Harbaugh has his work cut out for him in Baltimore

    Began my annual NFL training camp tour over the weekend with a trip down I-95 to the Baltimore Ravens, who summer at McDaniel College in Westminster, Md., about 25 minutes northwest of Baltimore. I spent about 45 minutes with the Ravens' new head coach, ex-Eagle assistant John Harbaugh, for a story that will run in the Daily News Tuesday. Harbaugh's training camp bears little resemblence to the Club Med that previous coach Brian Billick ran. He's trying to turn around a 5-11 team, and it's not going to be easy. He's got an aging defense, no proven quarterback, a questionable offensive line and not a single wide receiver that is going to scare the bejesus out of opposing cornerbacks.

   Harbaugh said his team doesn't need an overhaul, but it doesn't just need a lube and oil change either.

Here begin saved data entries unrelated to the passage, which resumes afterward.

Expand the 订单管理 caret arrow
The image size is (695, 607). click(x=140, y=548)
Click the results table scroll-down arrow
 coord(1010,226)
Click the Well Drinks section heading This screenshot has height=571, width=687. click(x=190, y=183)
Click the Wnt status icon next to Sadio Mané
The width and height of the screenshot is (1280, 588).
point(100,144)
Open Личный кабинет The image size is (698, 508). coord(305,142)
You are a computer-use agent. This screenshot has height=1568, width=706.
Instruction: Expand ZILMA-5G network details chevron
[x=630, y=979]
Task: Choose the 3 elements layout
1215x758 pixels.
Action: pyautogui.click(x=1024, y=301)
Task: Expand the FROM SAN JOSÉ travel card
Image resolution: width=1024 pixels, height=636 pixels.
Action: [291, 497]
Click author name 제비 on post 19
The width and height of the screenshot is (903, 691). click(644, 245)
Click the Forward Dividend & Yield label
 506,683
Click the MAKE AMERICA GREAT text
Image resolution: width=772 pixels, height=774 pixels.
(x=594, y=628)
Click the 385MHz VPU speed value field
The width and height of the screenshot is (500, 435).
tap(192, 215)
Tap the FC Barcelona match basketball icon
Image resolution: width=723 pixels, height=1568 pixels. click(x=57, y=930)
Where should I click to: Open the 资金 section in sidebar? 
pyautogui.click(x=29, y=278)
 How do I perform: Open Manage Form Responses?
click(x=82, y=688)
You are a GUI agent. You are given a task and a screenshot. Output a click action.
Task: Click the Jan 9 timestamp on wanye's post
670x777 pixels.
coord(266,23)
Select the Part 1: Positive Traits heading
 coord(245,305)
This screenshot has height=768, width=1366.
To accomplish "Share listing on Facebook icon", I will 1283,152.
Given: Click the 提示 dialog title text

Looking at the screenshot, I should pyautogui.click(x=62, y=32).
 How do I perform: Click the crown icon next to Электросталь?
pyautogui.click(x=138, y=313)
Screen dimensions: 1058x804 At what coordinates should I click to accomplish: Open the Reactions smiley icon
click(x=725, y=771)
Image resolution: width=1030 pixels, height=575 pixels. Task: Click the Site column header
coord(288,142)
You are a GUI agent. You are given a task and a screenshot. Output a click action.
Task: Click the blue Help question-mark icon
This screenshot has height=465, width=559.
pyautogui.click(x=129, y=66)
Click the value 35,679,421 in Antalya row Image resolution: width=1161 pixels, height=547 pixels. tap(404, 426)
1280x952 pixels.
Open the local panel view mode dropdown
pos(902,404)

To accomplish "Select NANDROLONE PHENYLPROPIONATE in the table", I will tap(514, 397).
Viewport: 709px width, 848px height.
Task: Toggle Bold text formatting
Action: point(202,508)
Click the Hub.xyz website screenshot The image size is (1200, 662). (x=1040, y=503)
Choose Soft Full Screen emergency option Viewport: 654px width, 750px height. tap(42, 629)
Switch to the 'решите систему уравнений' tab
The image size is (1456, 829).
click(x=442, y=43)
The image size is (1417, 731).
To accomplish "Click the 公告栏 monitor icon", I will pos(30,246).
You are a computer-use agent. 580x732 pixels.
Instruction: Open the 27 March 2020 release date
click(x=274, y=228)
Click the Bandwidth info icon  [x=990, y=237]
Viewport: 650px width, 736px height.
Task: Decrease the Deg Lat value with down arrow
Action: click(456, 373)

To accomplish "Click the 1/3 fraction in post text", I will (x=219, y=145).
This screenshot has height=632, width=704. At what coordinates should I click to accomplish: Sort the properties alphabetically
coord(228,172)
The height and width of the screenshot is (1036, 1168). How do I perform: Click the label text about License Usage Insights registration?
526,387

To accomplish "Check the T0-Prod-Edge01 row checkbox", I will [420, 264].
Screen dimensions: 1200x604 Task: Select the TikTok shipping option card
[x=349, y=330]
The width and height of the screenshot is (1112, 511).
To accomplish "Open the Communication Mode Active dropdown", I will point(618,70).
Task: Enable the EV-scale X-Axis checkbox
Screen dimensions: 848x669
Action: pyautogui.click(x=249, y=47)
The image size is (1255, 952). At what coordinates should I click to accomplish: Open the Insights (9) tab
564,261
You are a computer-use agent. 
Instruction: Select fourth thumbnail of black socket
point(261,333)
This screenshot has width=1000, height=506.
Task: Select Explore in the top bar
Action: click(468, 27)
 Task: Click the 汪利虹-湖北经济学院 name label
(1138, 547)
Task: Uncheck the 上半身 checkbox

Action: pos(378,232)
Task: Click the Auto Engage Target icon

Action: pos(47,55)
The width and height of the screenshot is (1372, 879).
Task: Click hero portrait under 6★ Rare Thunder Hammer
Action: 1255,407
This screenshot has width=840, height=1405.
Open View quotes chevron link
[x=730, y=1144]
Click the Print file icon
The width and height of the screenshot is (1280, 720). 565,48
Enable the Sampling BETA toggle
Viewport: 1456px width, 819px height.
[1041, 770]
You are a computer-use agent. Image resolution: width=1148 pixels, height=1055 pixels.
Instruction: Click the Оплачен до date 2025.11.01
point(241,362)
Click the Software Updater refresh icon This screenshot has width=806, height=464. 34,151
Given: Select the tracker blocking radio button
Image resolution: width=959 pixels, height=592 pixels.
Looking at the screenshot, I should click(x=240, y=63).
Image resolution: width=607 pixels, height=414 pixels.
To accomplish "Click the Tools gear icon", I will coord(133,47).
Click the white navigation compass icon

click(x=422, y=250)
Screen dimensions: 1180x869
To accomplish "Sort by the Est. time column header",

   It's too soon to say who's going to be the team's season-opening quarterback, but it doesn't look like it's going to be first-round draft pick Joe Flacco. While Flacco said he thinks he's NFL-ready right now, the Ravens are taking a wait-and-see approach with the Audabon, N.J., native. Asked if Flacco is a project, Harbaugh told me: ``The jury's still out on that. That's the $30 million (the total amount of Flacco's contract) question. We like Troy (Smith) and we like Kyle (Boller). The quarterback pecking order in the first few days of camp was Smith, Boller and Flacco. ``As a coach, it's a good situation to be in,'' Harbaugh said. ``You can say we're unsettled at quarterback. OK. And we want to be settled at quarterback. But it's nice to let those guys compete. It's competition in its truest form.''

    Harbaugh said his three biggest coaching influences have been his father, Jack, who was a college coach for 41 years, Eagles head coach Andy Reid and Eagles defensive coordinator Jim Johnson.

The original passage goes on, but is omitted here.